Your assignment: Locate each line below that includes "HAND" and reproduce it.

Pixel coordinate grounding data

______________________________

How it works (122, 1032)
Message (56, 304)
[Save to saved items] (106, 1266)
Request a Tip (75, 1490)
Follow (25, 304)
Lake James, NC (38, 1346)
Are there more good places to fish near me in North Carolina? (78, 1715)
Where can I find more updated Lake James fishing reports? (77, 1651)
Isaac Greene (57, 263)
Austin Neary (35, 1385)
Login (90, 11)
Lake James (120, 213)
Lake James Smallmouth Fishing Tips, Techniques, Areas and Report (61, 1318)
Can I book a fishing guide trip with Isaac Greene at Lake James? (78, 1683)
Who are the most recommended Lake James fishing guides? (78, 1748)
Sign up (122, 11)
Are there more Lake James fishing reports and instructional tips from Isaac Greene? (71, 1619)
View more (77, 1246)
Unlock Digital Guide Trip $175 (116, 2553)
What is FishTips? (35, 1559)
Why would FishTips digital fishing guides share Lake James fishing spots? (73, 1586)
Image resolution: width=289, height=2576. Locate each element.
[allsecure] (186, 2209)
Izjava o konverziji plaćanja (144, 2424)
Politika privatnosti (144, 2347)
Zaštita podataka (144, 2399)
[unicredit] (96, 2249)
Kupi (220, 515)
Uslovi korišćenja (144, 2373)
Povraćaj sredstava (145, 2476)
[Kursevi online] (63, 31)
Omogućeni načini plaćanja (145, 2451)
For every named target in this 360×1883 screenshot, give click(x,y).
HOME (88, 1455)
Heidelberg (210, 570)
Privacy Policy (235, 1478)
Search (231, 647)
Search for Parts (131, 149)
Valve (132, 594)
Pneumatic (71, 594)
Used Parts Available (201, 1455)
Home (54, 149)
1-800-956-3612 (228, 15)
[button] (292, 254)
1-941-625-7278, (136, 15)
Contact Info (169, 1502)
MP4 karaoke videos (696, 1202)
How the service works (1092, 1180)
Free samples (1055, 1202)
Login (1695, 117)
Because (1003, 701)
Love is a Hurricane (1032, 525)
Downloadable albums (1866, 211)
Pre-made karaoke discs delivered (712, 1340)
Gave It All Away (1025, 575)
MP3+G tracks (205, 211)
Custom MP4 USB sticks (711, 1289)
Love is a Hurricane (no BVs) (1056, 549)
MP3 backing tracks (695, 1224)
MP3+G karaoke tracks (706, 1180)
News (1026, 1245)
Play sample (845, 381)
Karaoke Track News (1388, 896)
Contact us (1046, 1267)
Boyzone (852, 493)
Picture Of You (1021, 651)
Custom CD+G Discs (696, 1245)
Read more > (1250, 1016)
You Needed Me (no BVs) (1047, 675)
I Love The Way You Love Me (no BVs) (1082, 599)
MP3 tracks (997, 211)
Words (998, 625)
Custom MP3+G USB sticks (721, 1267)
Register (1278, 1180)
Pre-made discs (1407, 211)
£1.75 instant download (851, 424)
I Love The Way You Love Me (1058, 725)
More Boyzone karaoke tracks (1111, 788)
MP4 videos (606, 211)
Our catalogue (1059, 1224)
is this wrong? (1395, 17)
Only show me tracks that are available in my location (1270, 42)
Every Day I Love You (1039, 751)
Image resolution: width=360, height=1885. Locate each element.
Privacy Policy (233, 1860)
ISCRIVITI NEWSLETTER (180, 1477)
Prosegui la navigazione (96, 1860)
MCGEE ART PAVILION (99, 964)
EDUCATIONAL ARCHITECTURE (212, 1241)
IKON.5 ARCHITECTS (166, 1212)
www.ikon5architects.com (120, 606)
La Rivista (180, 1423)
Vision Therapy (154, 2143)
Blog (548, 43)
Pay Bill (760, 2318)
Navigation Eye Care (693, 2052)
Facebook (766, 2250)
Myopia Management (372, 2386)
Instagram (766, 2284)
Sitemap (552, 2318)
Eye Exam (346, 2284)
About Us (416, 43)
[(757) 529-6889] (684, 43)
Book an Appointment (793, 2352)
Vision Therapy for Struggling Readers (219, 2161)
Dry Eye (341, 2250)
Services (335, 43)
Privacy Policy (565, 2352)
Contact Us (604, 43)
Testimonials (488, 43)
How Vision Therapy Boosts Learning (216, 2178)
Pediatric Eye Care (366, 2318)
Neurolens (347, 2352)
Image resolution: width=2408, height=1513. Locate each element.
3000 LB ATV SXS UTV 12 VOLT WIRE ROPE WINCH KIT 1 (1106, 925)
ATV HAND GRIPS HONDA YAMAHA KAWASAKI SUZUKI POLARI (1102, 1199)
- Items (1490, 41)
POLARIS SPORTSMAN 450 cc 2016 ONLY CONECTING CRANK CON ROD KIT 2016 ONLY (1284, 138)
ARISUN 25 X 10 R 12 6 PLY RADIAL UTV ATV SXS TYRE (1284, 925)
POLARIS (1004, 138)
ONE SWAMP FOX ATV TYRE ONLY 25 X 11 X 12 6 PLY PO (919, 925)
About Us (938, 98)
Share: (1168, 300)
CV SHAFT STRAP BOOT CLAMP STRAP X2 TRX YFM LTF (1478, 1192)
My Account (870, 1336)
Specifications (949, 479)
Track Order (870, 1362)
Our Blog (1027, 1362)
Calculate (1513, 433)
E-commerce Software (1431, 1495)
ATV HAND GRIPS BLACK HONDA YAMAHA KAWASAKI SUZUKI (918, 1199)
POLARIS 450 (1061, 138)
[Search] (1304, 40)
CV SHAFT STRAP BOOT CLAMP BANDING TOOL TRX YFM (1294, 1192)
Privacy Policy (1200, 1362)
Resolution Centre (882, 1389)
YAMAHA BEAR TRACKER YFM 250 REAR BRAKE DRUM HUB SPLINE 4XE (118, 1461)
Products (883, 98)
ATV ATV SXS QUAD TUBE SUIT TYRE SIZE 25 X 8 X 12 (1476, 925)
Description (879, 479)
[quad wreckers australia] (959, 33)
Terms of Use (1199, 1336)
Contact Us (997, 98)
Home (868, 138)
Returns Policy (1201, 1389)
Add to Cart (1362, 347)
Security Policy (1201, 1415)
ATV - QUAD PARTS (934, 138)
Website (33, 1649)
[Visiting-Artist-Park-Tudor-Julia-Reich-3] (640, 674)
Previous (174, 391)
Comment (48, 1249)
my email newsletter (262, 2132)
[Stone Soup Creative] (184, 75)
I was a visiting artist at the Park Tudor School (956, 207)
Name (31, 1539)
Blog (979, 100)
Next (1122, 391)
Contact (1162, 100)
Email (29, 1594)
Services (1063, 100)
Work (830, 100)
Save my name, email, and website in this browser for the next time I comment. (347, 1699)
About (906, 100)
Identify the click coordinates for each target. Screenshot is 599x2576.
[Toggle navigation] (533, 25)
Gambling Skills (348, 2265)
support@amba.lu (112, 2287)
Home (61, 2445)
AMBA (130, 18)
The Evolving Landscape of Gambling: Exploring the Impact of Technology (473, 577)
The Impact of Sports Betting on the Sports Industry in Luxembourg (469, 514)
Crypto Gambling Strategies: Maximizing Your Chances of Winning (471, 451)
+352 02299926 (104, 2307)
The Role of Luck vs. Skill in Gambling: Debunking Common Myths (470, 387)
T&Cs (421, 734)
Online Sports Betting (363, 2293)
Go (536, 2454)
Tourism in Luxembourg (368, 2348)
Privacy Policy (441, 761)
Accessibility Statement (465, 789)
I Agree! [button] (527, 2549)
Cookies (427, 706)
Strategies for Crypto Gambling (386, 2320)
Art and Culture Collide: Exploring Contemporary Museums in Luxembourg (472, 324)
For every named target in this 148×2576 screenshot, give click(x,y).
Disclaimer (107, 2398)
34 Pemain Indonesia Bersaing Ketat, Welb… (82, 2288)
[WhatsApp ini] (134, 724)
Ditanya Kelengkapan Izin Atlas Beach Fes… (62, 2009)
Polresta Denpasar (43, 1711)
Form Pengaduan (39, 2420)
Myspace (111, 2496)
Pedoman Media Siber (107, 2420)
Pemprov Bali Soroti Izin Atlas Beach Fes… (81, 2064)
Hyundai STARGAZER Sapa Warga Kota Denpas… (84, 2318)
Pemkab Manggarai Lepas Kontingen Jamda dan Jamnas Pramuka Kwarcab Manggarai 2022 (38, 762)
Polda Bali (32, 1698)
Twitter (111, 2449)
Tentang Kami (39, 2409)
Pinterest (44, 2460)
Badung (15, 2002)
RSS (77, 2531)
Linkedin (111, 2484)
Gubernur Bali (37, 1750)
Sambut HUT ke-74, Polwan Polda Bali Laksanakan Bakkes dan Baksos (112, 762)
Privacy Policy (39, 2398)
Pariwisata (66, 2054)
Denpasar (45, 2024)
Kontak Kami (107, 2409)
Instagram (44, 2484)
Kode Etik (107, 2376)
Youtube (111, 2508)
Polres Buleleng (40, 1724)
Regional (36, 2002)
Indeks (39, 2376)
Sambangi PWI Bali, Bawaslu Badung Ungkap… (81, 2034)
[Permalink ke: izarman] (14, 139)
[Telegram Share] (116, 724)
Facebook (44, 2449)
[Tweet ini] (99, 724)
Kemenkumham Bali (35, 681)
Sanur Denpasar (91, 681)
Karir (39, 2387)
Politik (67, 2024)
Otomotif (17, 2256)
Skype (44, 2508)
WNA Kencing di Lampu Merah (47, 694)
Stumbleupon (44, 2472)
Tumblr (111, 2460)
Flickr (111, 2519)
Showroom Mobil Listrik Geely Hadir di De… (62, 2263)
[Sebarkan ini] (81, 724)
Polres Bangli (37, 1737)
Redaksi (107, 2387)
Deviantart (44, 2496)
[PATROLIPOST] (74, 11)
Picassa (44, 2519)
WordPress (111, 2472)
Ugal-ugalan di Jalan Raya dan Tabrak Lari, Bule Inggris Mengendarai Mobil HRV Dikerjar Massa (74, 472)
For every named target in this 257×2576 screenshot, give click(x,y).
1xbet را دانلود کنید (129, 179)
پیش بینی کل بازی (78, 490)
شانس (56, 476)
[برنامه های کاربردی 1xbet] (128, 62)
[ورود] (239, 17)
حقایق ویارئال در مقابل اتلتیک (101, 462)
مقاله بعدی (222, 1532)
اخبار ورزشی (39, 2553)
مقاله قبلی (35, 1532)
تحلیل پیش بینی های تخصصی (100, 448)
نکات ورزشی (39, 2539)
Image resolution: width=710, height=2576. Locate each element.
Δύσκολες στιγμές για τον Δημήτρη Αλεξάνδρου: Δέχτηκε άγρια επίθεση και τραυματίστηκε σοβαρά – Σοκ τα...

______________________________

Result:
ATV HAND GRIPS HONDA YAMAHA KAWASAKI SUZUKI POLARI (1102, 1199)
ATV HAND GRIPS BLACK HONDA YAMAHA KAWASAKI SUZUKI (918, 1199)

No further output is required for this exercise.